__Your goal__
Output the items below word for word, starting at the first line of the items and ending at the line containing "Looking at the screenshot, I should click(430, 127).".

** Start **

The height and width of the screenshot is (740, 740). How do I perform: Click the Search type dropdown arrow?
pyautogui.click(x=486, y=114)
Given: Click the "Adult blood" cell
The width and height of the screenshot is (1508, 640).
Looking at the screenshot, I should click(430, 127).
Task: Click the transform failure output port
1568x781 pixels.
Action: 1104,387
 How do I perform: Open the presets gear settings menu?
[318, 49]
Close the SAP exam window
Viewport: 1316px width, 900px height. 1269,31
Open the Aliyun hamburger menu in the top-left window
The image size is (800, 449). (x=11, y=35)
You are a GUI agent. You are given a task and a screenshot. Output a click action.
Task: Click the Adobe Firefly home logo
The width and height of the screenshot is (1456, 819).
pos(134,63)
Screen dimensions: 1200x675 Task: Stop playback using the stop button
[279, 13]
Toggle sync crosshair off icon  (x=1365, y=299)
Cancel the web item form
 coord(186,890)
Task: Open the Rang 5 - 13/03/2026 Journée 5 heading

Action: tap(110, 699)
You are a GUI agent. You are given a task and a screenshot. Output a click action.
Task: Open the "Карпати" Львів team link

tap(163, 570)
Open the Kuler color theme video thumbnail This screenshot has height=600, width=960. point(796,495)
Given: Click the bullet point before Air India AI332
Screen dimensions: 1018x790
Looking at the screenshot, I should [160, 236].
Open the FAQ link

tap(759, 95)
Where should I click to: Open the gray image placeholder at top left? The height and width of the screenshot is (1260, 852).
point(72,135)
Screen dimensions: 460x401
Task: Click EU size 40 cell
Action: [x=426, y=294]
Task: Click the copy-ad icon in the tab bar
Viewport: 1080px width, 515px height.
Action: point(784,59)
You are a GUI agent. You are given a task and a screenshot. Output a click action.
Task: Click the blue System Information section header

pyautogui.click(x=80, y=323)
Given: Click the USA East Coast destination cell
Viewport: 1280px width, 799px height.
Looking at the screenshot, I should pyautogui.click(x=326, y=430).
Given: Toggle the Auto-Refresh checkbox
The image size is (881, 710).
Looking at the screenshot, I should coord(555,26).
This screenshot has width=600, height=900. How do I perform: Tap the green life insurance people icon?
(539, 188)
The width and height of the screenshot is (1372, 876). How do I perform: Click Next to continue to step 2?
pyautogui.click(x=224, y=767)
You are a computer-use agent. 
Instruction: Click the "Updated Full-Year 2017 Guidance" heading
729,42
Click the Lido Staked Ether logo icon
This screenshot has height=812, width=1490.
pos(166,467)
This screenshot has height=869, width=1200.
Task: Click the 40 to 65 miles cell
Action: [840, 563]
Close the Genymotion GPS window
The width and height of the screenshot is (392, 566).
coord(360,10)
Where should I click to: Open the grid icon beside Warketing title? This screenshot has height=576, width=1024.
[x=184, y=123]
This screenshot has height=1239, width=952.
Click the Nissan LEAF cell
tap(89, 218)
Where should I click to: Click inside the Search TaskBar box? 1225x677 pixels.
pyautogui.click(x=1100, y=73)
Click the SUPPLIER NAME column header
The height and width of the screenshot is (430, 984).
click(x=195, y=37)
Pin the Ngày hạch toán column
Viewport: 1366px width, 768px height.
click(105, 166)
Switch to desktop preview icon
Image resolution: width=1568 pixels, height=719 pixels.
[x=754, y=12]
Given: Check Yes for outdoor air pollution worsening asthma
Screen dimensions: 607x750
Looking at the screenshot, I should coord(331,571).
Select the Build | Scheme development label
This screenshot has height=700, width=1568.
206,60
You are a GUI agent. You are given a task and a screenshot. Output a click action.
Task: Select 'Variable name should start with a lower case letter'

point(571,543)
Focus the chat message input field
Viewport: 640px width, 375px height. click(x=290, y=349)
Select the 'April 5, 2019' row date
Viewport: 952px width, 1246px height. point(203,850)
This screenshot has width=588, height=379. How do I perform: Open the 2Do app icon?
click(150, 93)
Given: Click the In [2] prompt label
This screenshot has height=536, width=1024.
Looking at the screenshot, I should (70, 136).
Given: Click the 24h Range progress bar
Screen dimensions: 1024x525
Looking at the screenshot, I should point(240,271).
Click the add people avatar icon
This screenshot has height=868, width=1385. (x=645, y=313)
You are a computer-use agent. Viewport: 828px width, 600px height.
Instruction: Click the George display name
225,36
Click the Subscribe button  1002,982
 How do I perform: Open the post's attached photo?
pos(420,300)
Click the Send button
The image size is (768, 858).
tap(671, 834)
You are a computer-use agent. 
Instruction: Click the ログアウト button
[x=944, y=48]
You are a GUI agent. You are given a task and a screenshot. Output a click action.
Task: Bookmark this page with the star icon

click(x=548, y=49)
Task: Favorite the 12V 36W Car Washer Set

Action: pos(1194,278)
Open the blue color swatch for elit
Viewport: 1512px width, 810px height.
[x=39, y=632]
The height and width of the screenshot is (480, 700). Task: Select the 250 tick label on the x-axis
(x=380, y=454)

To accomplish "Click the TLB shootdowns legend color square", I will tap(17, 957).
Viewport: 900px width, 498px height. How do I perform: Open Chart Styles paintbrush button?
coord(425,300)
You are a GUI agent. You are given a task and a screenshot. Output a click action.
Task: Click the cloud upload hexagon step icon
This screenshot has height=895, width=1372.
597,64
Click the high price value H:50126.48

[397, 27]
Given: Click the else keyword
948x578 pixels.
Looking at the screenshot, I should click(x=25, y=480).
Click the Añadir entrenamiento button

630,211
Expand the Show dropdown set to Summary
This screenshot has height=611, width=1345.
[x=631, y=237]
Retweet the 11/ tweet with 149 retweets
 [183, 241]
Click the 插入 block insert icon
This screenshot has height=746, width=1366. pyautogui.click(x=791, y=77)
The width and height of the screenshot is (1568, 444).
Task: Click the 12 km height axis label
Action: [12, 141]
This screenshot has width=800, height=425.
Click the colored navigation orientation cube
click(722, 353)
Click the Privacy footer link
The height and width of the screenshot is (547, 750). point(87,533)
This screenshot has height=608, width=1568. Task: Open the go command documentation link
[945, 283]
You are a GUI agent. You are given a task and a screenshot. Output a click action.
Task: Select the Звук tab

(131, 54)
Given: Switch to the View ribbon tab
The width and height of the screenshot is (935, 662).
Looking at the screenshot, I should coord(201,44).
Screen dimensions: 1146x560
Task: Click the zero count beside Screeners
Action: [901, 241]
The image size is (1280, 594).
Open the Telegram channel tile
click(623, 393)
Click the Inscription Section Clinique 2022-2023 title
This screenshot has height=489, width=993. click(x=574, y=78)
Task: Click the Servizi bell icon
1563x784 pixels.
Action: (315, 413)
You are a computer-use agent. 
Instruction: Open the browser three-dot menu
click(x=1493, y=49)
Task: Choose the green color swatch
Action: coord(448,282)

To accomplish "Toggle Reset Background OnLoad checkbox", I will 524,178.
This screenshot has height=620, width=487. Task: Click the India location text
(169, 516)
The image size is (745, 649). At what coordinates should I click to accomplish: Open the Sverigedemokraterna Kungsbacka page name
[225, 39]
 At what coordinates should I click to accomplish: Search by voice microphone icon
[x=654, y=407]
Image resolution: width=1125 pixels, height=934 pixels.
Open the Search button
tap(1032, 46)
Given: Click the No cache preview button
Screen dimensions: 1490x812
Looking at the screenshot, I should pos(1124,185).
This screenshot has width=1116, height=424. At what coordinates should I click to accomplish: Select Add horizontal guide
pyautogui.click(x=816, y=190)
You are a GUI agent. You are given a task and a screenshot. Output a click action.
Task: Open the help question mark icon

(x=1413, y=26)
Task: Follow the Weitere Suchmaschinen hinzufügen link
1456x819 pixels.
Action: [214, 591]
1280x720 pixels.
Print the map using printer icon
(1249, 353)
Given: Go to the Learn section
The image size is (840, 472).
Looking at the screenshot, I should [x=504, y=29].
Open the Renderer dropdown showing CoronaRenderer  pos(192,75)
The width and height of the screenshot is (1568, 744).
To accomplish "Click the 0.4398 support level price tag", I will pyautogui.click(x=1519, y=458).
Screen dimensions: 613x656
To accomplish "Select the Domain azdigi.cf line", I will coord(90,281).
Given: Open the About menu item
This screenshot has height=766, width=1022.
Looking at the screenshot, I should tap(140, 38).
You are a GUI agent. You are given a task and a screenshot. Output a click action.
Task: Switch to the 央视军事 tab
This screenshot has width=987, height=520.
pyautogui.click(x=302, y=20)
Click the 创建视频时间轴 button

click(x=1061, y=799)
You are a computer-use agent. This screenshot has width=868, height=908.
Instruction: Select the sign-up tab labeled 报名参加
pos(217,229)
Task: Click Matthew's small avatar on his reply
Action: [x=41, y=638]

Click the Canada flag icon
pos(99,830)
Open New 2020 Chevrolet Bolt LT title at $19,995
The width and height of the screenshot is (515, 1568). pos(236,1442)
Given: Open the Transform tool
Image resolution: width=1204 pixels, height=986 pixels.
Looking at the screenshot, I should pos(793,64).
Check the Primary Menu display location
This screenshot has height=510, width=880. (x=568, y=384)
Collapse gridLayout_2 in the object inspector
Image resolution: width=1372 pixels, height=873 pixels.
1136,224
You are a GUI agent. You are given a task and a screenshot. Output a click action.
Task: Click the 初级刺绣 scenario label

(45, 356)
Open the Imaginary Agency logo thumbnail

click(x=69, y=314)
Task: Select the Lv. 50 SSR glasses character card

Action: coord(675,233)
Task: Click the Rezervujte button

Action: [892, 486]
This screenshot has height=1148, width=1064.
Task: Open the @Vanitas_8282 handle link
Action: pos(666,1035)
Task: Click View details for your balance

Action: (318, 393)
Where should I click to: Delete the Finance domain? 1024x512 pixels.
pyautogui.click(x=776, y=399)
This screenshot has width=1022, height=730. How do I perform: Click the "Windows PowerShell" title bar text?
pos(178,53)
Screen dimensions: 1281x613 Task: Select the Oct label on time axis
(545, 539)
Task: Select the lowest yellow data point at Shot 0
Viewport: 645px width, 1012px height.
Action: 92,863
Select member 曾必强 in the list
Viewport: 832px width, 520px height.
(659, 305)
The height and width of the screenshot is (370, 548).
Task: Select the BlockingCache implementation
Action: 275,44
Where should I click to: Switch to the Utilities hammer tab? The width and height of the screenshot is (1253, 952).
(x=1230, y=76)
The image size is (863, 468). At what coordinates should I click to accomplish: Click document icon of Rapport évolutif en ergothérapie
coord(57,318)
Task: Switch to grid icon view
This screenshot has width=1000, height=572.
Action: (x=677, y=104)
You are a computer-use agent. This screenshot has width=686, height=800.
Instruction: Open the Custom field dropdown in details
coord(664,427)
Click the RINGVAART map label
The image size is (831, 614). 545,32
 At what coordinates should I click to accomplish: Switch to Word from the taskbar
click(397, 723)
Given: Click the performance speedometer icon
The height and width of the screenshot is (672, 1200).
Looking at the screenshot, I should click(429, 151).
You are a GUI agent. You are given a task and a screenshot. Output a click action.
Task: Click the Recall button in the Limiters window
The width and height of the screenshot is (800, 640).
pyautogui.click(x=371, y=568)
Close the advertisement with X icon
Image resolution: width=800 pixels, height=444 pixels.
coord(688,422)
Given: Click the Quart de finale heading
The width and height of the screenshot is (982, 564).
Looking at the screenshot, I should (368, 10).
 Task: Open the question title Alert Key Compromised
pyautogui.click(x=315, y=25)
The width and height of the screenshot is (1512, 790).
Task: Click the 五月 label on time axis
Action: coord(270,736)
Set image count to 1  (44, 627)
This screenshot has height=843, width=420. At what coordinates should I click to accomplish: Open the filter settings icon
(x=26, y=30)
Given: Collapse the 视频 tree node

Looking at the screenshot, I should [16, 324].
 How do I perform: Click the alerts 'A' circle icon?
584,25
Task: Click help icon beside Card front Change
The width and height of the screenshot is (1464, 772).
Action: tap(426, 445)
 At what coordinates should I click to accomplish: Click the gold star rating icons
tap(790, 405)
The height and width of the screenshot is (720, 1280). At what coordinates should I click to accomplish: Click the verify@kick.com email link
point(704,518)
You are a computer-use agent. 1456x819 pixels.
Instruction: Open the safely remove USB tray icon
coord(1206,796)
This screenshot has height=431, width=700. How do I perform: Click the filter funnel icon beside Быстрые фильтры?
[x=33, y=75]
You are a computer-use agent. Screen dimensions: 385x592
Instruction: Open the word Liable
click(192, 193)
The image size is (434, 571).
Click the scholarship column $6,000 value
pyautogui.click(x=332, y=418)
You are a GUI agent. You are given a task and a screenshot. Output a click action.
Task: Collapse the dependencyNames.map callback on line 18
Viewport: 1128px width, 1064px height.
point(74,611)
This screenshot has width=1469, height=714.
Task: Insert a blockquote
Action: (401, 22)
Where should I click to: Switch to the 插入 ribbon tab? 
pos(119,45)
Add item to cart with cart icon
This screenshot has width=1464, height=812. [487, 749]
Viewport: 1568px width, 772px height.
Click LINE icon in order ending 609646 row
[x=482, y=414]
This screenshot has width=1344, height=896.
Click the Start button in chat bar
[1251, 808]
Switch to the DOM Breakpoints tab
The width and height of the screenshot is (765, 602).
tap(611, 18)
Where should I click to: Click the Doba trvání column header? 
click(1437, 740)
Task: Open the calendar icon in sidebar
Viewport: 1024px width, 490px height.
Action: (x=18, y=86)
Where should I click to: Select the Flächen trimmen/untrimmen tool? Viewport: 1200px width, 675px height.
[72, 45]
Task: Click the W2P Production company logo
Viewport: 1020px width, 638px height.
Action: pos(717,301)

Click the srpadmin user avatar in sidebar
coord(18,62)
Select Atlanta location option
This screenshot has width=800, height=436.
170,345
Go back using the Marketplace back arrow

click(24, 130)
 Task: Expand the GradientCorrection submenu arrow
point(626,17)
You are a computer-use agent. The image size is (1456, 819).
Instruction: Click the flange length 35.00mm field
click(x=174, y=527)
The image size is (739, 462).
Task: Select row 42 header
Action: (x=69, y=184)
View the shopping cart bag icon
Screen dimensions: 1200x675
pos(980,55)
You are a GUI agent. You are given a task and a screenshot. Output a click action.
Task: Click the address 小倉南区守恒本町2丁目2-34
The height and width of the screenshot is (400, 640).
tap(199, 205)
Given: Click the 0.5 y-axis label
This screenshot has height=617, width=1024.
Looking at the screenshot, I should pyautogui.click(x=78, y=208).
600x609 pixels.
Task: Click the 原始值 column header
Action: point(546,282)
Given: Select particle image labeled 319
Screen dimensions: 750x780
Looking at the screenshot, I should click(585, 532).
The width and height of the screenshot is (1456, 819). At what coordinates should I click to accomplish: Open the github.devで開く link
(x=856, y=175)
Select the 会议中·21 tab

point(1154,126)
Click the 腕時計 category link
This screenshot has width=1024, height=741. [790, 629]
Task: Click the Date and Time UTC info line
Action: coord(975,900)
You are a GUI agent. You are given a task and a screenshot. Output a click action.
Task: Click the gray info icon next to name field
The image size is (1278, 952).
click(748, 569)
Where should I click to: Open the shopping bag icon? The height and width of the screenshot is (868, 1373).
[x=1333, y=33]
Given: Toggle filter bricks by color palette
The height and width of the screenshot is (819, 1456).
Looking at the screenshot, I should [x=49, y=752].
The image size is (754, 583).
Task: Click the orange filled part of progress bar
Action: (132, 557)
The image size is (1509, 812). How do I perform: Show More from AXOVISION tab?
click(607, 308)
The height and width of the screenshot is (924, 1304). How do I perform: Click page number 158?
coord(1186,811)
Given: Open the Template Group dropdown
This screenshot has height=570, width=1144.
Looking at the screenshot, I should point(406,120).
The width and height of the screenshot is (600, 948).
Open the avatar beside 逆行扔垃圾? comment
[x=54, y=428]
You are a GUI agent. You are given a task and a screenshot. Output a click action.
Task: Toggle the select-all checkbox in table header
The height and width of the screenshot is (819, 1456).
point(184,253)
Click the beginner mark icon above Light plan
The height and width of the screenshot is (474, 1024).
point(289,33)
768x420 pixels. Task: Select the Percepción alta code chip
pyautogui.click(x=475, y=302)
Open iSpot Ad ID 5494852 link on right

** End **

__Solution to this exercise__
The height and width of the screenshot is (740, 740). How do I perform: Click the Search type dropdown arrow?
pyautogui.click(x=486, y=114)
Given: Click the "Adult blood" cell
The width and height of the screenshot is (1508, 640).
Looking at the screenshot, I should click(430, 127).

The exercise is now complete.